Romeo Vasile Chita, $4M Cyber Fraud, Ohio 2023

A Romanian national, Romeo Vasile Chita, 38, was returned to the United States on Friday to face federal charges that accuse him of being the leader of an international cyber fraud ring that used malware to steal in excess of $4 million after taking people’s passwords, personal identifying information, and bank account information.

Chita was charged in a four-count indictment unsealed in U.S. District Court in Cleveland, Ohio. The charges include racketeering, wire fraud conspiracy, conspiracy to launder money, and conspiracy to traffic in counterfeit services.
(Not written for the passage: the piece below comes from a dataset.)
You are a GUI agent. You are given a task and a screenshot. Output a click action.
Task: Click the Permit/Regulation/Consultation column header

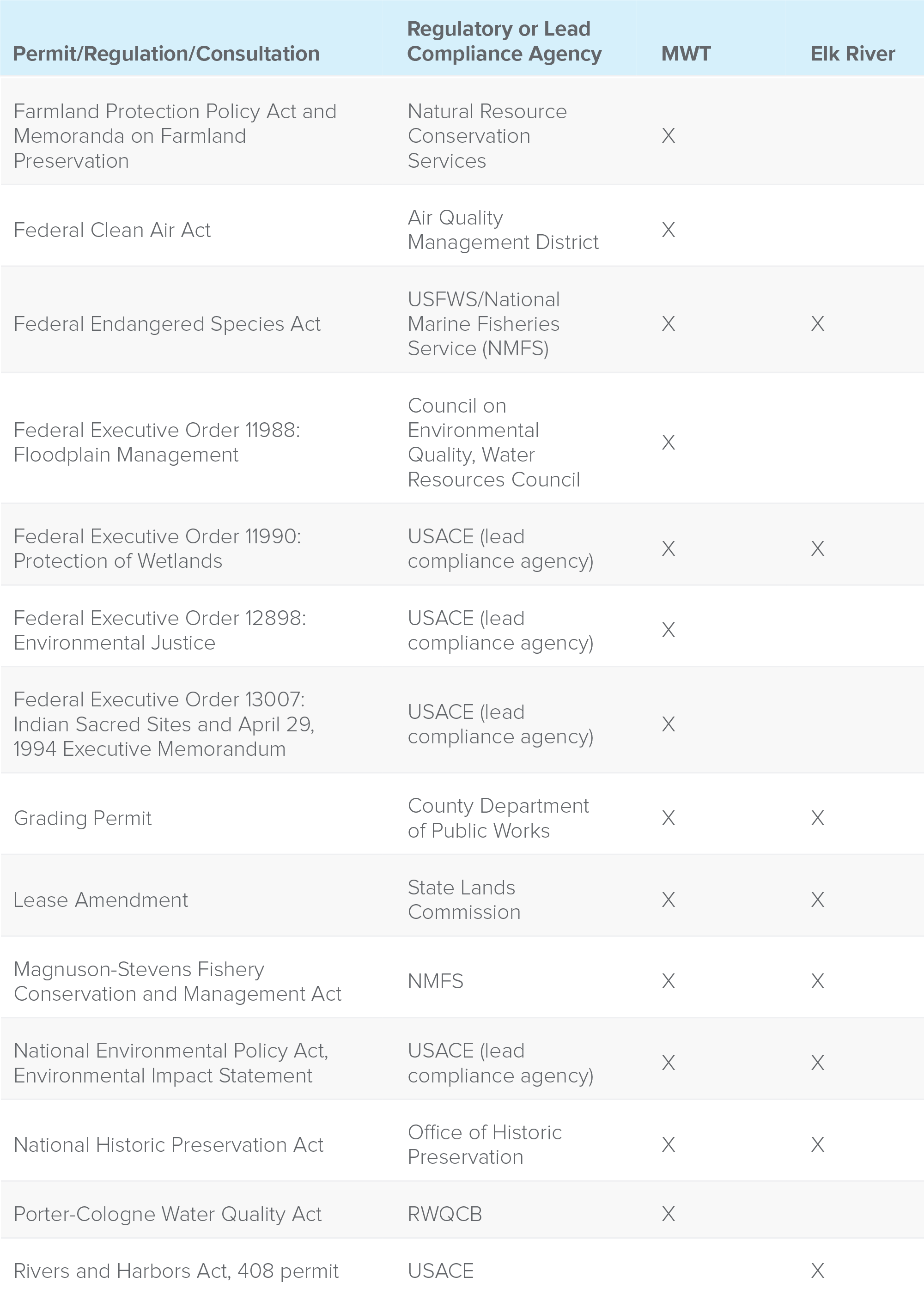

“Romeo Vasile Chita allegedly led a multinational criminal enterprise that stole sensitive personal data through deceptive phishing emails and organized fraudulent online auctions, causing millions of dollars in losses to innocent victims,” said Assistant Attorney General Benczkowski. “The Criminal Division will continue to work with our law enforcement partners, both domestic and international, to aggressively disrupt and dismantle international cyber criminal organizations that victimize our citizens and businesses.”

According to the indictment, Chita was based in Romania and led a racketeering enterprise that operated in the United States, Romania, Canada, Croatia, Latvia, Hungary, Bosnia, China, Jordan, Malaysia, and elsewhere. The goal of the enterprise was to generate money through various criminal acts, including wire fraud, trafficking in counterfeit services, and money laundering. It began operating as early as 2007.

Among other things, Chita’s group sent “phishing” emails purporting to be from the Better Business Bureau, the IRS, U.S. Tax Court, the National Payroll Records Center, and others. When a victim clicked on a link in a fraudulent email, specialized malware incorporating a “keylogger” was installed onto the victims’ computers, allowing members of the criminal enterprise to capture sensitive and confidential information, including the victims’ bank account information.

The conspirators, including Chita, then transmitted the sensitive information to each other and others for the purpose of fraudulently withdrawing funds from the victims’ bank accounts. The stolen funds were then transferred to specific accounts in the United States, where the money was withdrawn and transferred to other members of the conspiracy. The conspirators used their own network of accounts and “money mules” to transfer hundreds of thousands of dollars at a time to conceal the origin of the money.